■ **REQUIREMENTS**
Rewrite the stretch from the line containing "Click the header" through the end of the records, replacing "header" with "column title" and changing nothing else.

■ **RECORDS**
>>>

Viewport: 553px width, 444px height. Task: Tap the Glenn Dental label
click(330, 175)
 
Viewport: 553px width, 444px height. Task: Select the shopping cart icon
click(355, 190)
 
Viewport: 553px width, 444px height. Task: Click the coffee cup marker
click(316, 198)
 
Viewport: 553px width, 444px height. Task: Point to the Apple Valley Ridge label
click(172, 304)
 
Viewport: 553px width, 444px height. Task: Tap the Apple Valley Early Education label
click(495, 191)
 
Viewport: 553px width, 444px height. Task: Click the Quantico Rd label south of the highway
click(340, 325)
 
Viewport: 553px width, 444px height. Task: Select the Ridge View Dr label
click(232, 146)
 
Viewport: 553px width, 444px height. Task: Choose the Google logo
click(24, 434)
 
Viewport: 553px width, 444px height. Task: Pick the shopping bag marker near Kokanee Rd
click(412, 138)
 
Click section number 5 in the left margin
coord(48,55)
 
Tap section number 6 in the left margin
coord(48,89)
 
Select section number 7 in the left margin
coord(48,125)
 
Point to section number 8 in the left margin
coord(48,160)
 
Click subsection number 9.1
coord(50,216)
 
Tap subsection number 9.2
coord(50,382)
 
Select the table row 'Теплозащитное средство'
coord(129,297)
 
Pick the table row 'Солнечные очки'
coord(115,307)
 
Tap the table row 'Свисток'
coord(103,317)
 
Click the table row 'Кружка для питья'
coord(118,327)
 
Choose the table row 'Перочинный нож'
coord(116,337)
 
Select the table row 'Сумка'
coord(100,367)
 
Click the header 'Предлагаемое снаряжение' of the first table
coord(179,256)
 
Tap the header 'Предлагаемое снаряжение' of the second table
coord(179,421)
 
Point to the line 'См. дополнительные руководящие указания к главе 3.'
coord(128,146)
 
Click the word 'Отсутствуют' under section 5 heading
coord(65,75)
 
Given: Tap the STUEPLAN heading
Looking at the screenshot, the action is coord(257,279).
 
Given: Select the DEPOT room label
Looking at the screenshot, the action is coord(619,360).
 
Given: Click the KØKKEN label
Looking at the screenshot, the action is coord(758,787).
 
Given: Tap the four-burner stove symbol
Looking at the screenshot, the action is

<<<

■ **SOLUTION FOR THIS EXERCISE**
Click the column title 'Предлагаемое снаряжение' of the first table
coord(179,256)
 
Tap the column title 'Предлагаемое снаряжение' of the second table
coord(179,421)
 
Point to the line 'См. дополнительные руководящие указания к главе 3.'
coord(128,146)
 
Click the word 'Отсутствуют' under section 5 heading
coord(65,75)
 
Given: Tap the STUEPLAN heading
Looking at the screenshot, the action is coord(257,279).
 
Given: Select the DEPOT room label
Looking at the screenshot, the action is coord(619,360).
 
Given: Click the KØKKEN label
Looking at the screenshot, the action is coord(758,787).
 
Given: Tap the four-burner stove symbol
Looking at the screenshot, the action is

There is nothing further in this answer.